• [Stored entries]

========================================================================

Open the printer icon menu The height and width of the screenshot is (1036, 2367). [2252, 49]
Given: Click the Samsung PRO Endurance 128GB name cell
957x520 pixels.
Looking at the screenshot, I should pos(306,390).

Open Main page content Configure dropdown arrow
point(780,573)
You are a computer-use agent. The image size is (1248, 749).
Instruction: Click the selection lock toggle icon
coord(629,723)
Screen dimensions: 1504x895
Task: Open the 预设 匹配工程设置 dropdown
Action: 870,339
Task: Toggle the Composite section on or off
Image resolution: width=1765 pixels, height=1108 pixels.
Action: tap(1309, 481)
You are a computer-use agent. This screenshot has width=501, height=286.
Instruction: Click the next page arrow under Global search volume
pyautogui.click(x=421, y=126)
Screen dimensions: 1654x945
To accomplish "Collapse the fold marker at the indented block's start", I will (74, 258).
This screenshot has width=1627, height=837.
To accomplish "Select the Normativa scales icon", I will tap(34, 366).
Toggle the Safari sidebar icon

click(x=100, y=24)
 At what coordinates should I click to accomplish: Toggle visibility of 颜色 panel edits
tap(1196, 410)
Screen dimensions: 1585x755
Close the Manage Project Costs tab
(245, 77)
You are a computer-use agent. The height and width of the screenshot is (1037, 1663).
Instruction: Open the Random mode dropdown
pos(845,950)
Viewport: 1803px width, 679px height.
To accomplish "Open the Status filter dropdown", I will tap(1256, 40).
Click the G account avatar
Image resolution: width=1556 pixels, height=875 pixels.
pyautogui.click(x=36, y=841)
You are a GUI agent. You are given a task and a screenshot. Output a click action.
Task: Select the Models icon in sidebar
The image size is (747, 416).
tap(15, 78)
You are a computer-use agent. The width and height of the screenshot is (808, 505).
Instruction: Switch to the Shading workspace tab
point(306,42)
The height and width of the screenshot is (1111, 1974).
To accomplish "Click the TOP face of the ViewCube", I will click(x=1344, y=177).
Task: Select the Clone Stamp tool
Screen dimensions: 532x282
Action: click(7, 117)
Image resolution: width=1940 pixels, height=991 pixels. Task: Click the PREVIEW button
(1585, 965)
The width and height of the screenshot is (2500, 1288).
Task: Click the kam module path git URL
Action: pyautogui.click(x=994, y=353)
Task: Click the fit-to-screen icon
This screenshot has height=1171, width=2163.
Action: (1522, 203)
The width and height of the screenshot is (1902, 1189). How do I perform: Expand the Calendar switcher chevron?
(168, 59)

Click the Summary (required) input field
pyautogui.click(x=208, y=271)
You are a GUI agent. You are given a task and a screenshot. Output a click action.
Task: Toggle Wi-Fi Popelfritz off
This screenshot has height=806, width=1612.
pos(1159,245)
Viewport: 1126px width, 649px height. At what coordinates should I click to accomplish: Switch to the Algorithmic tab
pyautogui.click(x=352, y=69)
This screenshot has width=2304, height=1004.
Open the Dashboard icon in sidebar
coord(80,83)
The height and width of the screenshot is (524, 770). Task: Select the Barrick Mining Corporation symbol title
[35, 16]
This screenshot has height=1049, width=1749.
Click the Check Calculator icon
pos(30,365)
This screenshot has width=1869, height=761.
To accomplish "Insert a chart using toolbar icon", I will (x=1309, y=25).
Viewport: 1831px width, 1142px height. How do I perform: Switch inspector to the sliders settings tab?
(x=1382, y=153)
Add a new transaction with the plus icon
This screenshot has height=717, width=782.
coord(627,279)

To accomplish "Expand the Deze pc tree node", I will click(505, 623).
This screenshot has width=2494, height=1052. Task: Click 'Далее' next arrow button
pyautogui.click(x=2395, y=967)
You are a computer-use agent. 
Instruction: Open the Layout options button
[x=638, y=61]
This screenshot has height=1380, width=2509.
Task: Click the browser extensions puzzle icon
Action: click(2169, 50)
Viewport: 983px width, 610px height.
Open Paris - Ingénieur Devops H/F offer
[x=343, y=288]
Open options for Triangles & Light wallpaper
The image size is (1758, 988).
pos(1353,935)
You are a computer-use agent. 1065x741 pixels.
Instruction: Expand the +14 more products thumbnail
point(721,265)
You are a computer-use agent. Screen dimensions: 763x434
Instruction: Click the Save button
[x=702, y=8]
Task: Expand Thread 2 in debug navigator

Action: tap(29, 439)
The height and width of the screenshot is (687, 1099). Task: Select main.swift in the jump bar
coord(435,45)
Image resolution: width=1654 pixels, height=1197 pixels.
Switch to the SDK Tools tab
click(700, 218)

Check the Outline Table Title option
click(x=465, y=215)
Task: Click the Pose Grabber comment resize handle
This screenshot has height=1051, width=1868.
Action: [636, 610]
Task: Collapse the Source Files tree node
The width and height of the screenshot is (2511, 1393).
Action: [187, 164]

========================================================================

• [WHAT THIS TASK INVOLVES]
Copy every line that appears above, with each word kept as it is.

• [ANSWER TO THIS PROBLEM]
Open the printer icon menu The height and width of the screenshot is (1036, 2367). [2252, 49]
Given: Click the Samsung PRO Endurance 128GB name cell
957x520 pixels.
Looking at the screenshot, I should pos(306,390).

Open Main page content Configure dropdown arrow
point(780,573)
You are a computer-use agent. The image size is (1248, 749).
Instruction: Click the selection lock toggle icon
coord(629,723)
Screen dimensions: 1504x895
Task: Open the 预设 匹配工程设置 dropdown
Action: 870,339
Task: Toggle the Composite section on or off
Image resolution: width=1765 pixels, height=1108 pixels.
Action: tap(1309, 481)
You are a computer-use agent. This screenshot has width=501, height=286.
Instruction: Click the next page arrow under Global search volume
pyautogui.click(x=421, y=126)
Screen dimensions: 1654x945
To accomplish "Collapse the fold marker at the indented block's start", I will (74, 258).
This screenshot has width=1627, height=837.
To accomplish "Select the Normativa scales icon", I will tap(34, 366).
Toggle the Safari sidebar icon

click(x=100, y=24)
 At what coordinates should I click to accomplish: Toggle visibility of 颜色 panel edits
tap(1196, 410)
Screen dimensions: 1585x755
Close the Manage Project Costs tab
(245, 77)
You are a computer-use agent. The height and width of the screenshot is (1037, 1663).
Instruction: Open the Random mode dropdown
pos(845,950)
Viewport: 1803px width, 679px height.
To accomplish "Open the Status filter dropdown", I will tap(1256, 40).
Click the G account avatar
Image resolution: width=1556 pixels, height=875 pixels.
pyautogui.click(x=36, y=841)
You are a GUI agent. You are given a task and a screenshot. Output a click action.
Task: Select the Models icon in sidebar
The image size is (747, 416).
tap(15, 78)
You are a computer-use agent. The width and height of the screenshot is (808, 505).
Instruction: Switch to the Shading workspace tab
point(306,42)
The height and width of the screenshot is (1111, 1974).
To accomplish "Click the TOP face of the ViewCube", I will click(x=1344, y=177).
Task: Select the Clone Stamp tool
Screen dimensions: 532x282
Action: click(7, 117)
Image resolution: width=1940 pixels, height=991 pixels. Task: Click the PREVIEW button
(1585, 965)
The width and height of the screenshot is (2500, 1288).
Task: Click the kam module path git URL
Action: pyautogui.click(x=994, y=353)
Task: Click the fit-to-screen icon
This screenshot has height=1171, width=2163.
Action: (1522, 203)
The width and height of the screenshot is (1902, 1189). How do I perform: Expand the Calendar switcher chevron?
(168, 59)

Click the Summary (required) input field
pyautogui.click(x=208, y=271)
You are a GUI agent. You are given a task and a screenshot. Output a click action.
Task: Toggle Wi-Fi Popelfritz off
This screenshot has height=806, width=1612.
pos(1159,245)
Viewport: 1126px width, 649px height. At what coordinates should I click to accomplish: Switch to the Algorithmic tab
pyautogui.click(x=352, y=69)
This screenshot has width=2304, height=1004.
Open the Dashboard icon in sidebar
coord(80,83)
The height and width of the screenshot is (524, 770). Task: Select the Barrick Mining Corporation symbol title
[35, 16]
This screenshot has height=1049, width=1749.
Click the Check Calculator icon
pos(30,365)
This screenshot has width=1869, height=761.
To accomplish "Insert a chart using toolbar icon", I will (x=1309, y=25).
Viewport: 1831px width, 1142px height. How do I perform: Switch inspector to the sliders settings tab?
(x=1382, y=153)
Add a new transaction with the plus icon
This screenshot has height=717, width=782.
coord(627,279)

To accomplish "Expand the Deze pc tree node", I will click(505, 623).
This screenshot has width=2494, height=1052. Task: Click 'Далее' next arrow button
pyautogui.click(x=2395, y=967)
You are a computer-use agent. 
Instruction: Open the Layout options button
[x=638, y=61]
This screenshot has height=1380, width=2509.
Task: Click the browser extensions puzzle icon
Action: click(2169, 50)
Viewport: 983px width, 610px height.
Open Paris - Ingénieur Devops H/F offer
[x=343, y=288]
Open options for Triangles & Light wallpaper
The image size is (1758, 988).
pos(1353,935)
You are a computer-use agent. 1065x741 pixels.
Instruction: Expand the +14 more products thumbnail
point(721,265)
You are a computer-use agent. Screen dimensions: 763x434
Instruction: Click the Save button
[x=702, y=8]
Task: Expand Thread 2 in debug navigator

Action: tap(29, 439)
The height and width of the screenshot is (687, 1099). Task: Select main.swift in the jump bar
coord(435,45)
Image resolution: width=1654 pixels, height=1197 pixels.
Switch to the SDK Tools tab
click(700, 218)

Check the Outline Table Title option
click(x=465, y=215)
Task: Click the Pose Grabber comment resize handle
This screenshot has height=1051, width=1868.
Action: [636, 610]
Task: Collapse the Source Files tree node
The width and height of the screenshot is (2511, 1393).
Action: [187, 164]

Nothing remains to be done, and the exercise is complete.